Including this sample of works, particularly those that are some of Ware’s most dynamic, is a brilliant move on Braithwaite’s part. Not only does it put on display the sheer genius of Ware’s work—a genius that the interviews have been attempting to convey to this point—but it lets the work speak for itself in a way that only it can, echoing Ware’s sentiments in the introduction about focusing on the work rather than the artist. And yet, focus on the artist is inescapable. This becomes clear in Braithwaite’s inclusion of an interview entitled “Placing Ware in the Literary Canon.” While the goal here is to understand more deeply the literary influences of a comics artist like Ware, it risks reducing comics to a by-product of the traditional literary canon. This is of particular interest when considering the traps of canon-building (the reduction of an author/artist to one or two works, the exclusion of authors/artists), and the implicit canon-building that seems to be occurring in the Conversations series itself, as previously noted, by the lack of female artists.
Aside from the obvious names that have been instrumental in the proliferation and evolution of the comics medium (Alison Bechdel and Lynda Barry, to name just two), female comics writers and artists are key to the future of the form: Emily Carroll, whose web comics give new, visual life to classic fairy tales (Through the Woods), Lucy Knisley, who blends the graphic form with personal narrative and travel stories (French Milk, Relish), and Kate Beaton, whose art style, brand of humor, and reimagining of historical figures have become immediately recognizable (Hark! A Vagrant). These women are award winning comics artists who continue to push the boundaries and possibilities of comics and their cultural relevance. Their absence from the Conversations series, and by extension the lack of any discussion of their works, is rather noticeable.

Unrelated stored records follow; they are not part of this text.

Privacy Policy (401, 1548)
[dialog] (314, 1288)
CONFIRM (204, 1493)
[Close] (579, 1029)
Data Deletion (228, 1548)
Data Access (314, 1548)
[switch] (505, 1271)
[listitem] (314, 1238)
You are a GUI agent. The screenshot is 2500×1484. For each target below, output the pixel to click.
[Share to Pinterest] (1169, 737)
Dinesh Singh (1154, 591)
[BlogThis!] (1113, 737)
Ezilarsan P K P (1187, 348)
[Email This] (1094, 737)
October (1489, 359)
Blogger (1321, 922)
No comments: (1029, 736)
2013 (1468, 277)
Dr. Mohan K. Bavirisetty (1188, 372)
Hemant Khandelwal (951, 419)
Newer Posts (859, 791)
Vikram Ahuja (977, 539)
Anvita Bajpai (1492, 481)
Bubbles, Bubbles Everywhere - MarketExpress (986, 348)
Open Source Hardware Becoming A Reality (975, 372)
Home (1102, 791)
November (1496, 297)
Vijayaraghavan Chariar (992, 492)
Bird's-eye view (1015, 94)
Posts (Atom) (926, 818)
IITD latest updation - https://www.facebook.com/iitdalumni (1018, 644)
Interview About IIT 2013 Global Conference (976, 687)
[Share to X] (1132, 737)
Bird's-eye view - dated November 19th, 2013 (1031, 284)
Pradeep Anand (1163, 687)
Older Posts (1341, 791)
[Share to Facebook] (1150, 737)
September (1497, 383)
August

If there is one thing that these interviews, and Chris Ware through them, shows us, it is that we have as good a chance, or better, of understanding the artist through their works. He seems like the type of artist, and indeed human being, who would not want to be put on a pedestal or enshrined as the epitome of what good comics art is; or even worse, to be reduced to one or two of the myriad works he has produced over the years. To be canonized is, in a sense, to be done. Ware, in the words of his wife Marnie, may be tortured, irreverent, funny, anxious, principled, honest, generous, polite, observant, insightful, judgmental, nostalgic, and melancholic (231-233), but in his own final-but-not-last words, he reminds us that he is “not dead yet” (244).